In April, Min Aung Hlaing agreed to authorize such a meeting as part of a five-point consensus that he and other ASEAN leaders had reached at an emergency meeting in Jakarta.

The coup leader also reneged on his promise to end the violence. On Monday, around 1,230 people – most of them pro-democracy protesters – have been killed by Burmese security forces since February 1.

This flashback led ASEAN to take the unprecedented decision to exclude Min Aung Hlaing from last week’s summit.

However, the junta did not stop its violent campaign.

On Friday, more than 160 houses in the town of Thantlang, in western Chin, were destroyed in fires sparked by army shelling, in a further escalation of fighting between the junta and local resistance groups, the media reported.

Cambodian Prime Minister Hun Sen speaks at a groundbreaking ceremony for the flood protection project, donated by Japan, in Phnom Penh, March 4, 2019. [Reuters]

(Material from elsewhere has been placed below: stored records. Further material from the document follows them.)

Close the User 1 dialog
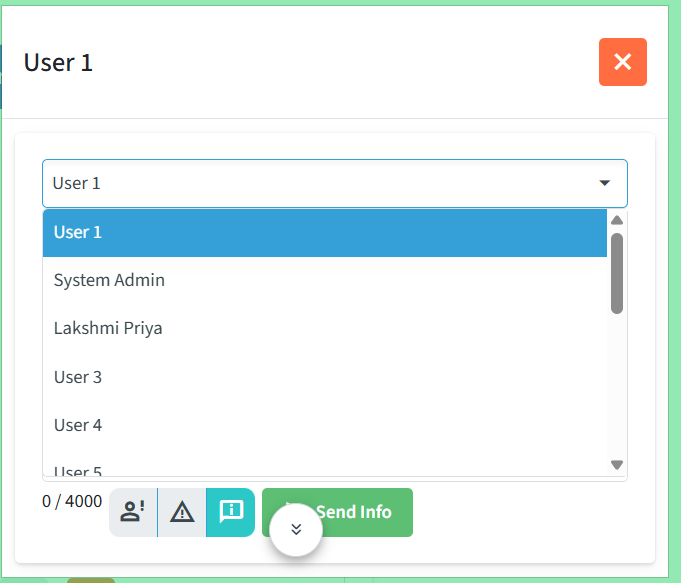 tap(623, 62)
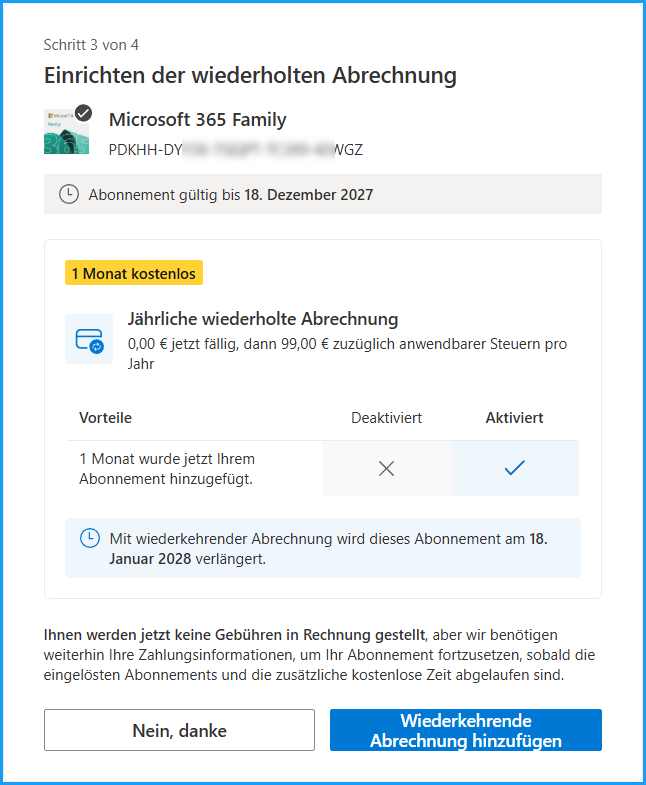The width and height of the screenshot is (646, 785).
Task: Click the '18. Dezember 2027' validity date
Action: tap(308, 195)
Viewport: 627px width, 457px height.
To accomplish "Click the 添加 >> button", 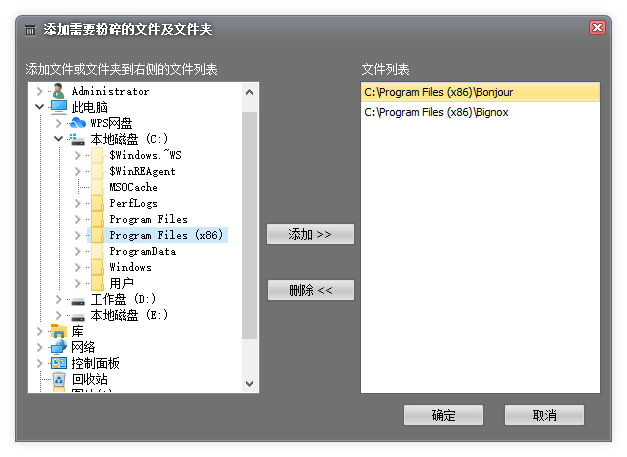I will coord(310,234).
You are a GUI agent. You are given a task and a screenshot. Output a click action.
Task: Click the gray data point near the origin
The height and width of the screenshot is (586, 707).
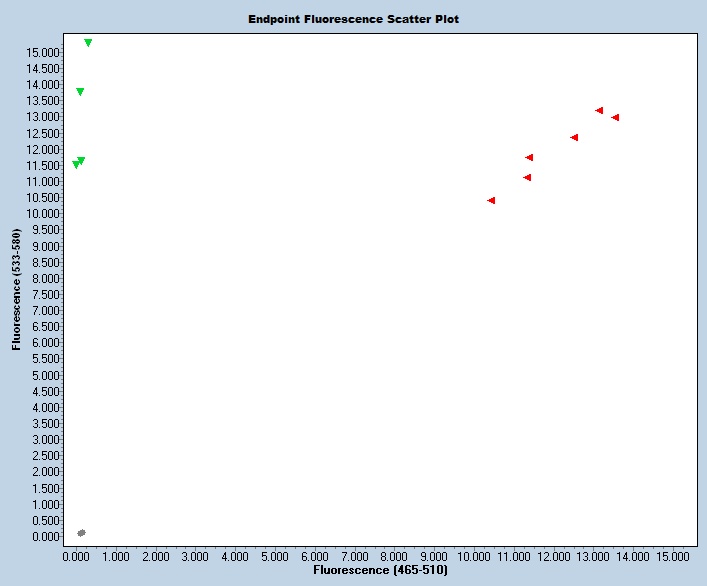coord(81,533)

Criticism of ASEAN envoy to Myanmar

Not everyone may agree with the Malaysian Foreign Minister that the envoy to Myanmar should remain the same.

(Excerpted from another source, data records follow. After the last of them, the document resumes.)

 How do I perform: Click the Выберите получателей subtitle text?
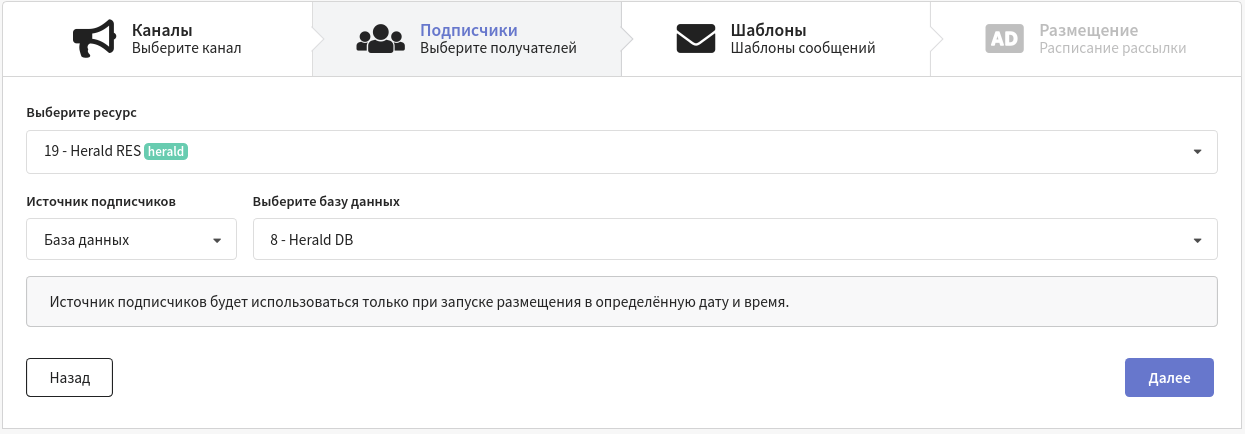(498, 48)
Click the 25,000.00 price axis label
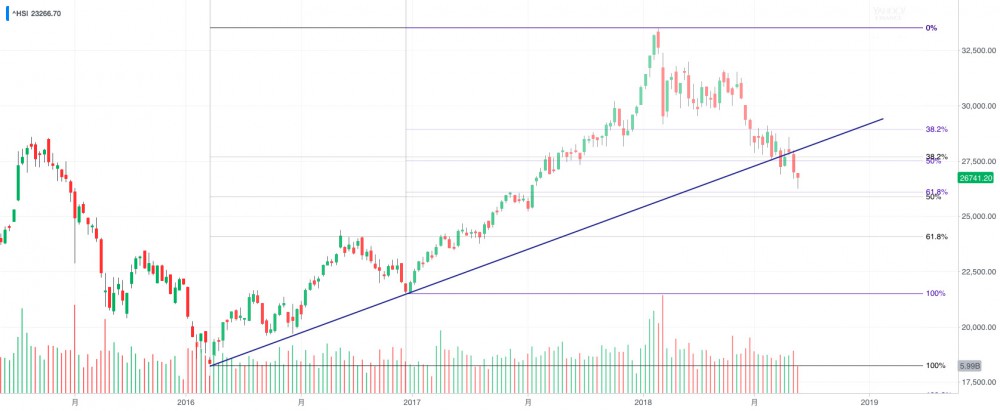The height and width of the screenshot is (411, 1000). (976, 216)
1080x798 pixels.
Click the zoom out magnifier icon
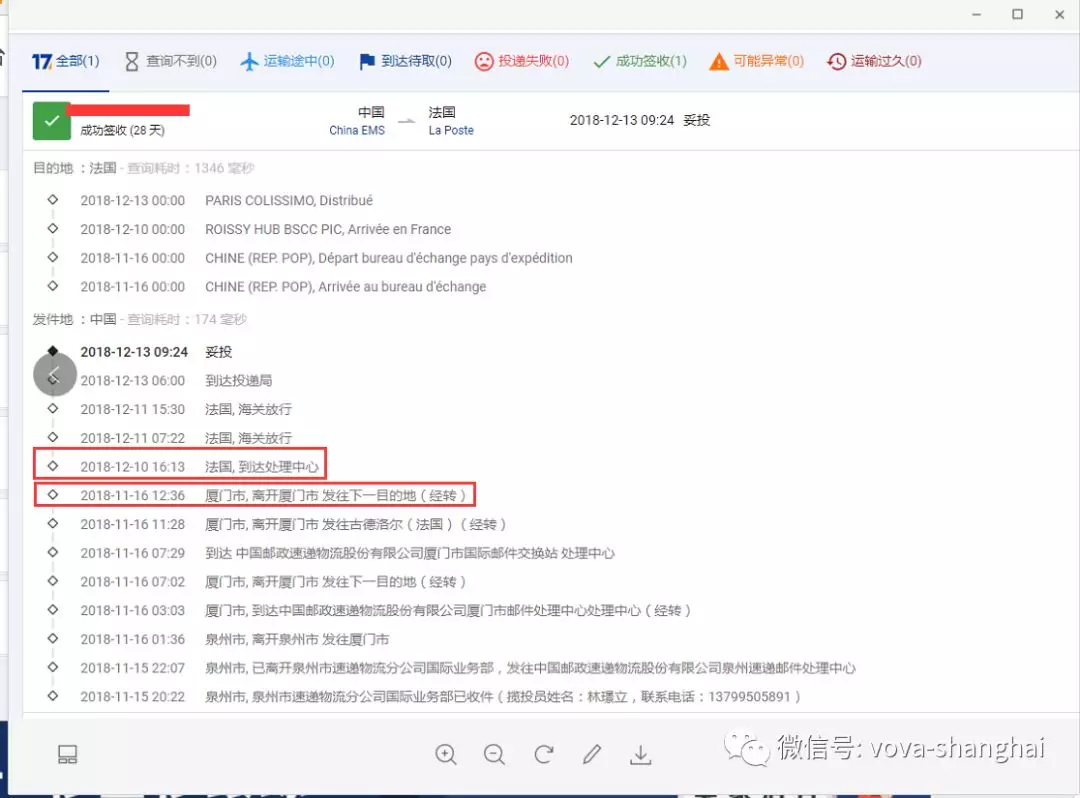[494, 756]
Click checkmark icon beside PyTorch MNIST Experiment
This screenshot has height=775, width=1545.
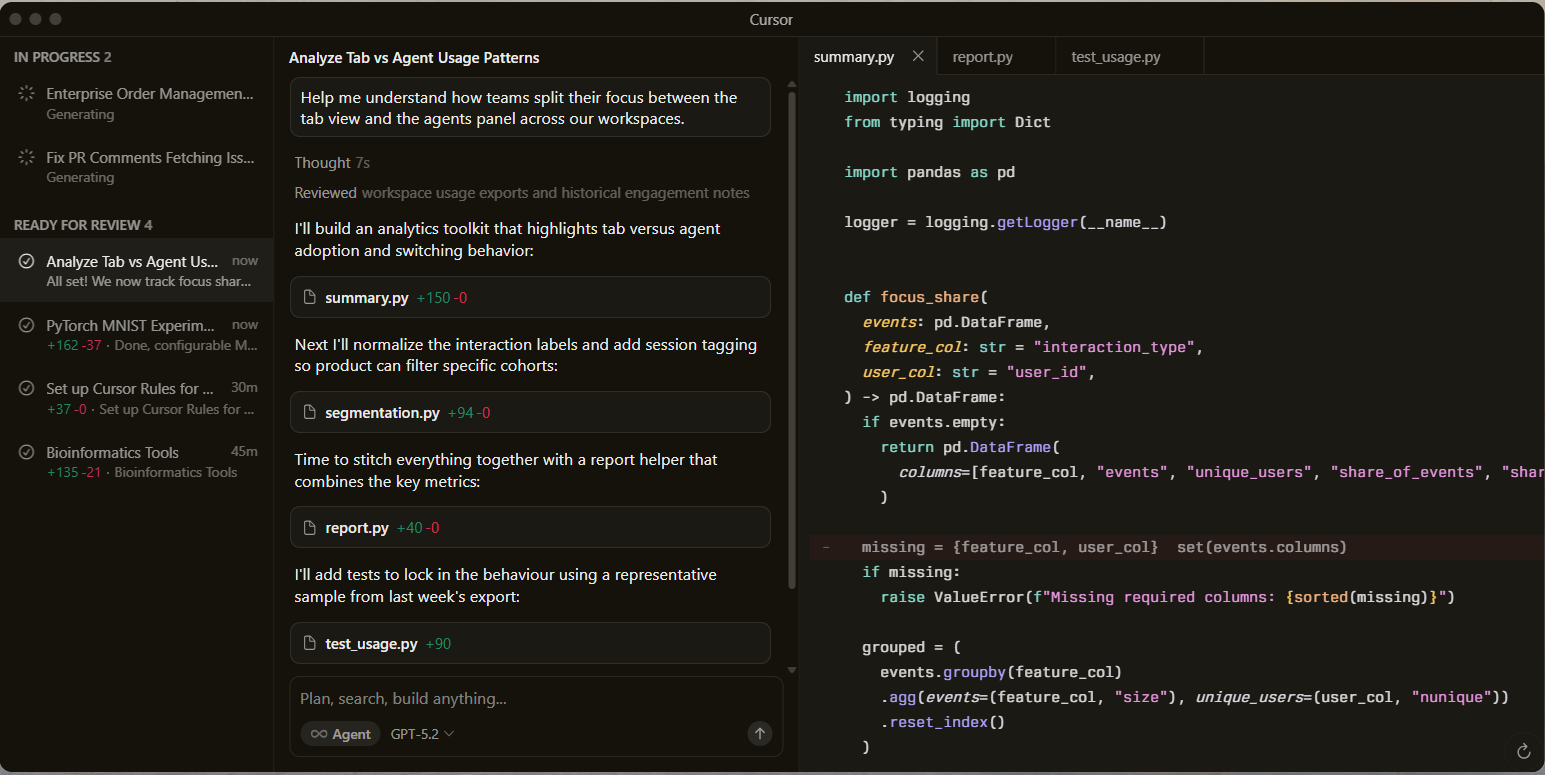27,325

Some Southeast Asian analysts have criticized Erywan for managing ASEAN’s response to the Myanmar crisis.

Because Erywan is from undemocratic Brunei, he should not have been appointed an envoy to a country where the military overthrew a democratically elected government, analysts said.

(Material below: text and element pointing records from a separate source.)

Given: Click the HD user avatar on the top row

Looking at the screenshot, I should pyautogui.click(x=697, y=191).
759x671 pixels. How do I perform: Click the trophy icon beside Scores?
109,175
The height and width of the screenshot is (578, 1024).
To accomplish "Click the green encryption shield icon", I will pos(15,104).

On the other hand, Cambodia is a one-party state – some call it a dictatorship – with a poor human rights record, leaving other analysts to wonder if its envoy to Myanmar would do better than Erywan.

Moreover, few can forget that Cambodia was accused in 2012 of siding with China and preventing ASEAN from reaching a South China Sea deal. It was the first time in the bloc’s 45-year history that ASEAN had failed to issue a joint statement.

As with Cambodia, China has close ties to Myanmar and extensive investments in the country, and has refrained from overly criticizing the military coup.

At first glance, however, Cambodian Prime Minister Hun Sen wants to keep ASEAN’s pressure on Myanmar. He had harsh words for the Burmese junta last week before being handed the ceremonial hammer from the ASEAN president of Brunei.

ASEAN, Hun Sen said, had not expelled Myanmar from its summit, but the Naypyidaw junta had “given up its rights,” according to Reuters.

“Now we are in the situation of ASEAN minus one. It is not because of ASEAN, but because of Myanmar, ”said the strong man who has ruled Cambodia since 1985.

Cambodian Foreign Minister Prak Sokhonn backed his prime minister, saying on the sidelines of the summit that Myanmar was “on the brink of civil war”.

“Although we all respect the principle of non-interference in the internal affairs of member states, the situation in Myanmar continues to be a matter of grave concern,” Sokhonn told Reuters.

He was referring to a core principle of ASEAN that long critics have argued allows the bloc to turn a blind eye to abuses by its member states.

Malaysian academic Md. Mahbubul Haque is not so sure about Cambodia’s intention or capabilities.

“Human rights and internal issues in Cambodia are the same as in Myanmar … they will certainly not take concrete steps towards Myanmar,” the senior lecturer in international studies at Sultan University told BenarNews. Zainal Abidin.

“So now other ASEAN countries must take action and resolve the issues in Myanmar.”

Reported by BenarNews, an online news service affiliated with RFA.